A documentary about Armando,
by Sjors Swierstra and Roelof Jan Minneboo
What happens in your childhood defines your life, according to artist Armando. His childhood was defined by one crucial incident; a boy kills a German soldier in the woods during the Second World War. The story recurs in Armando’s work in many forms.: an ill-fated event, a victim that becomes a perpetrator, a guilty forest that witnessed everything but remains silent. Was Armando involved in the fateful event or did he invent a tragedy of mythological proportions? Filmmakers Sjors Swierstra and Roelof Jan Minneboo go in search of answers.

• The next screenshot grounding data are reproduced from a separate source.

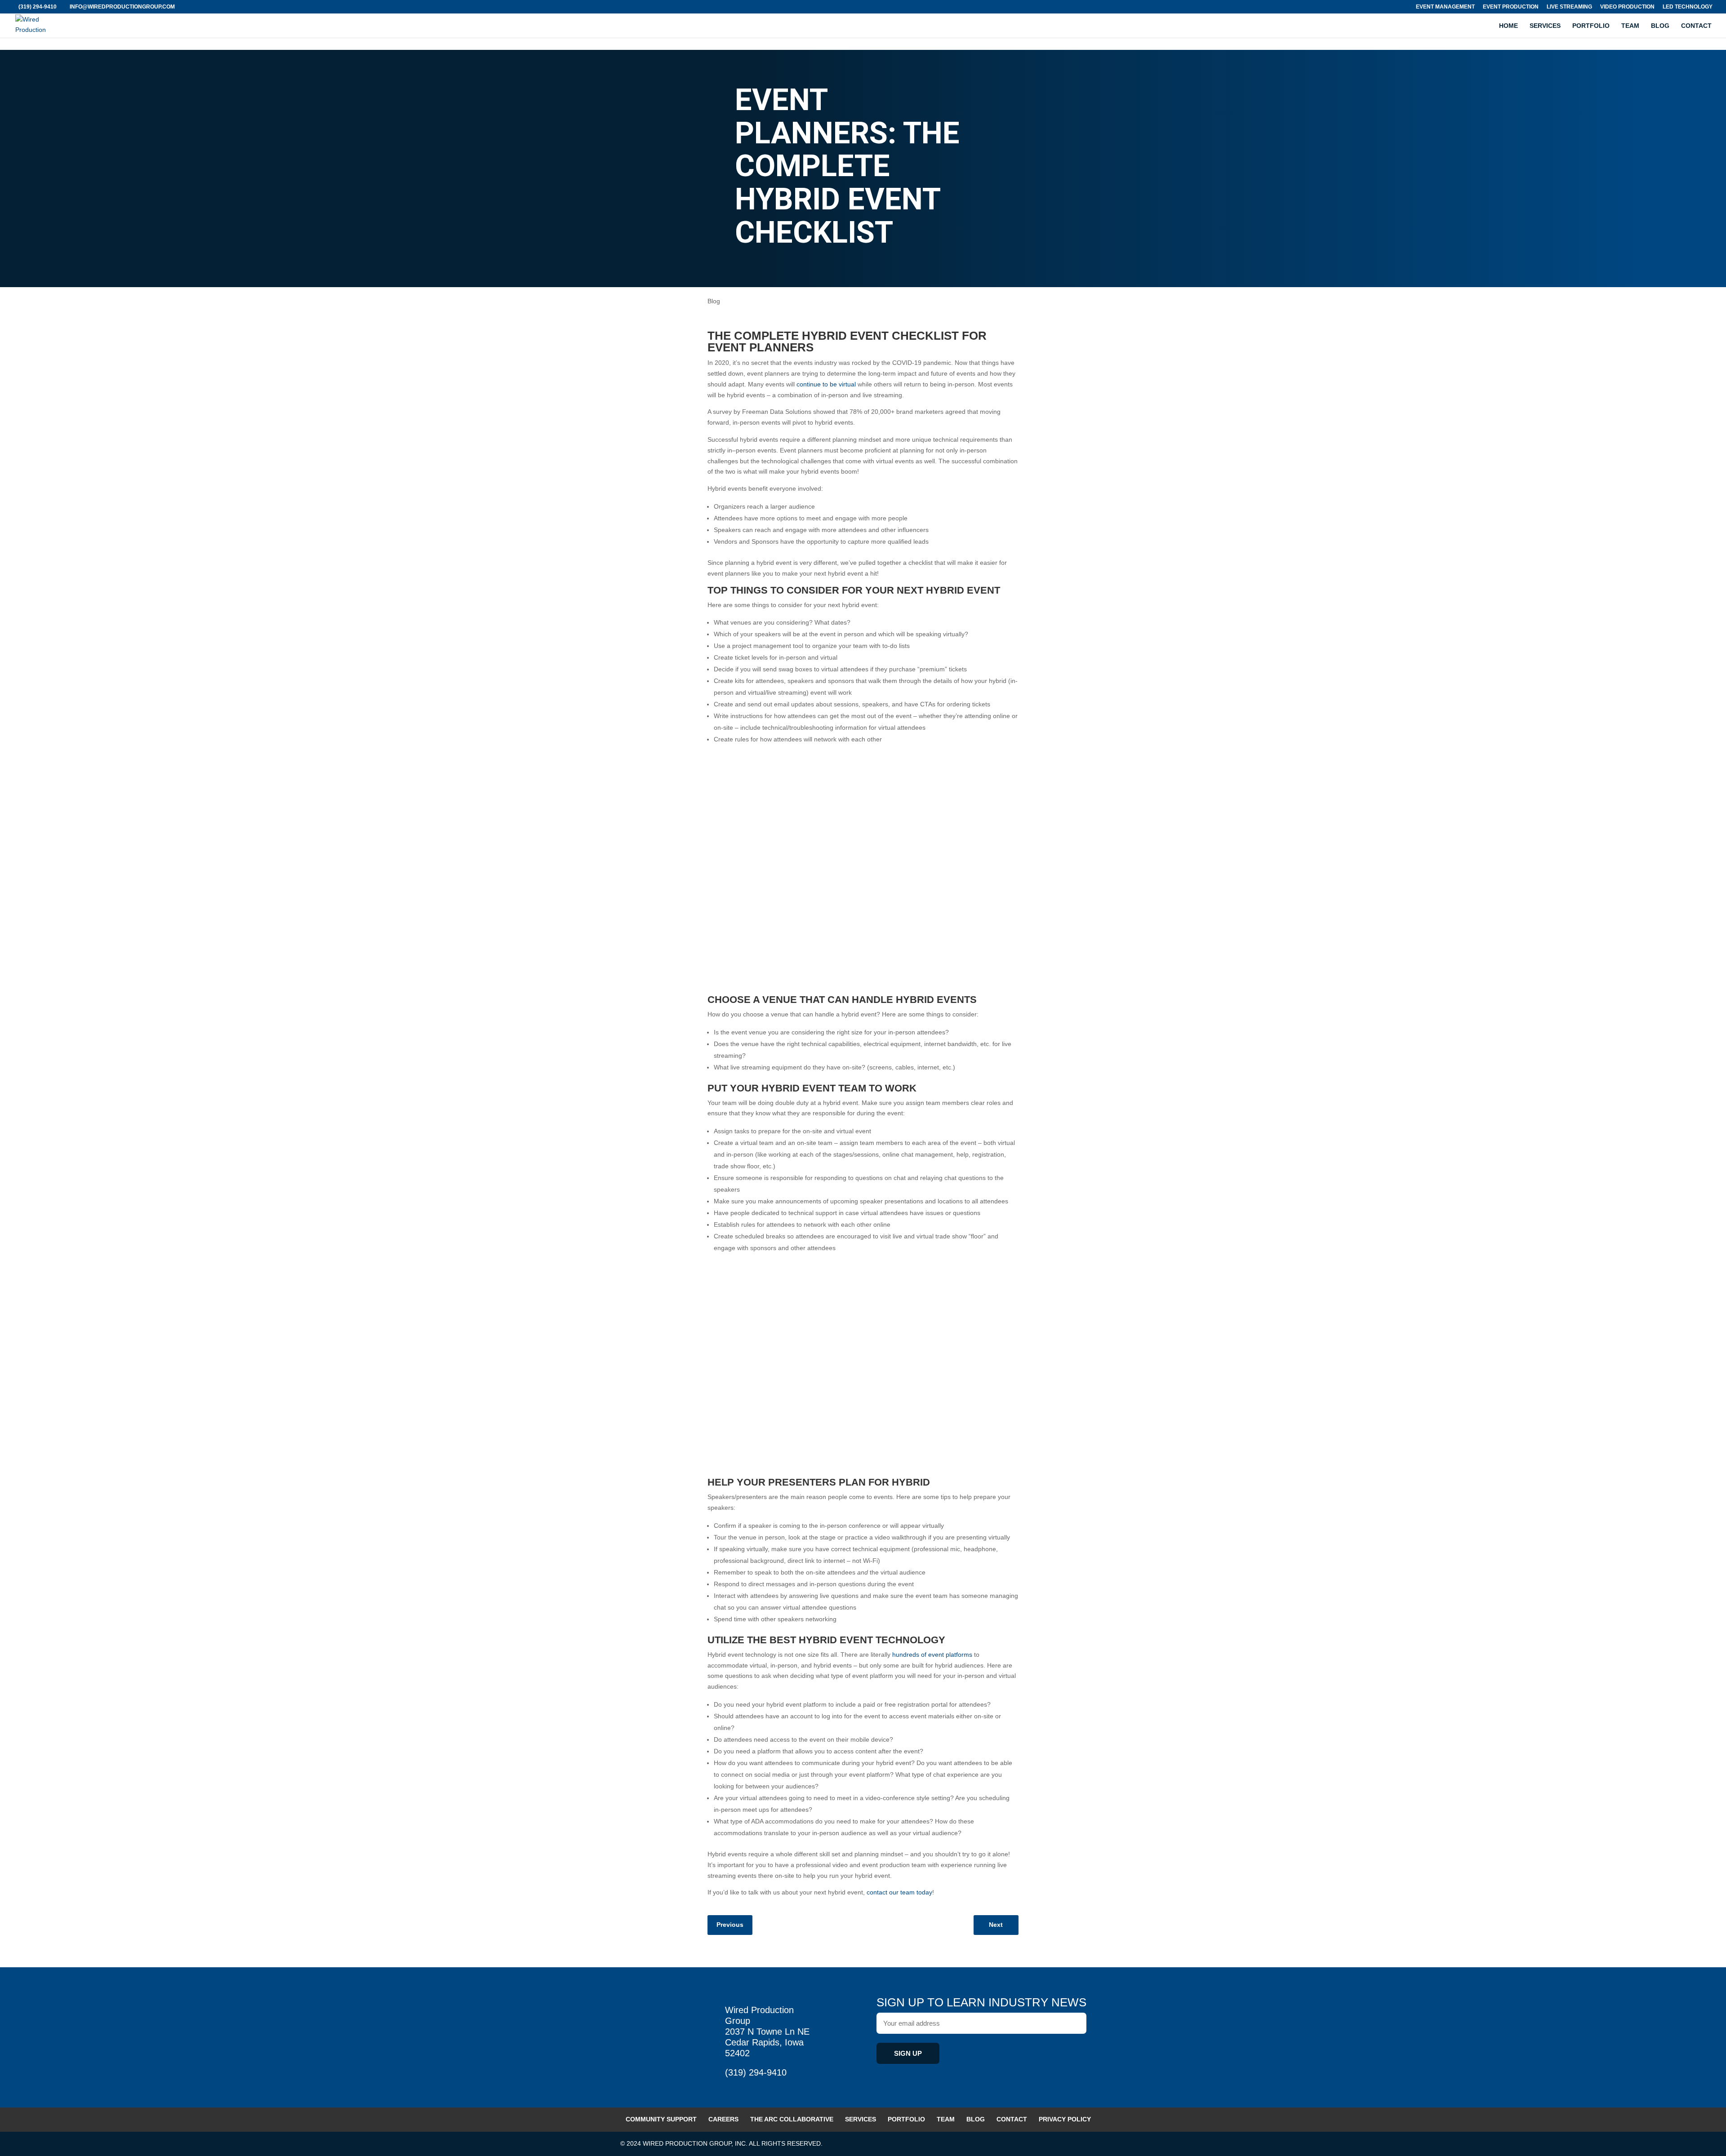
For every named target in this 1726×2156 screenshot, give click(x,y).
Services (1545, 25)
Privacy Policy (1065, 2119)
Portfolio (1591, 25)
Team (1630, 25)
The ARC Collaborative (791, 2119)
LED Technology (1688, 7)
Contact (1696, 25)
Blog (1660, 25)
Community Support (661, 2119)
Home (1508, 25)
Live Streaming (1569, 7)
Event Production (1511, 7)
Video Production (1627, 7)
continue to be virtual (826, 384)
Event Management (1445, 7)
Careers (723, 2119)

It begins at a woodland edge. A boy, around 15 years old, defies the curfew. A German soldier apprehends the boy and leads him to the Amersfoort concentration camp. The boy pretends to trip and stabs the soldier with a knife. The soldier dies, the boy flees.
This incident plays an essential part in the work of painter, writer, poet, sculptor, violinist and theatre-maker Armando. In interviews, Armando regularly brings up the incident, but he wards off deeper questions. Therefore many questions remain: was he involved himself or did he invent a universal tragedy, his own myth, that runs through his extensive oeuvre?
Armando, the handsome, charismatic man with his cold leering eyes, never hid his fascination with violence. He cultivated a violent image since his first appearance on the art scene. He had himself photographed with weapons and calls himself ‘the phenomenon Armando’: a criminal guy, a fearsome fist-, street- and knife-fighter. Do this fascination and the game that the old Armando still plays with his image, originate from the incident?
As the film progresses, Swierstra and Minneboo, intrigued by Armando and his gnarly oeuvre for years, get closer to the skin of the artist. The filmmakers confront Armando with the mythical image he created for himself. The questions about the incident become more intense, the camera zooms in on his aged, weathered face. And still his leering eyes sparkle. Armando doesn’t give in easily, he fights for the autonomy of his artistry. Does Armando want to talk about what occurred in the woods, now that the end is near?
The film follows the last chapter in the life and work of one of the most important Dutch post-war artists. It is a search for the truth and a homage to the mystery. Swierstra and Minneboo show that the artist and his work come together in a fascinating Gesamtkunstwerk about trauma, guilt and memory.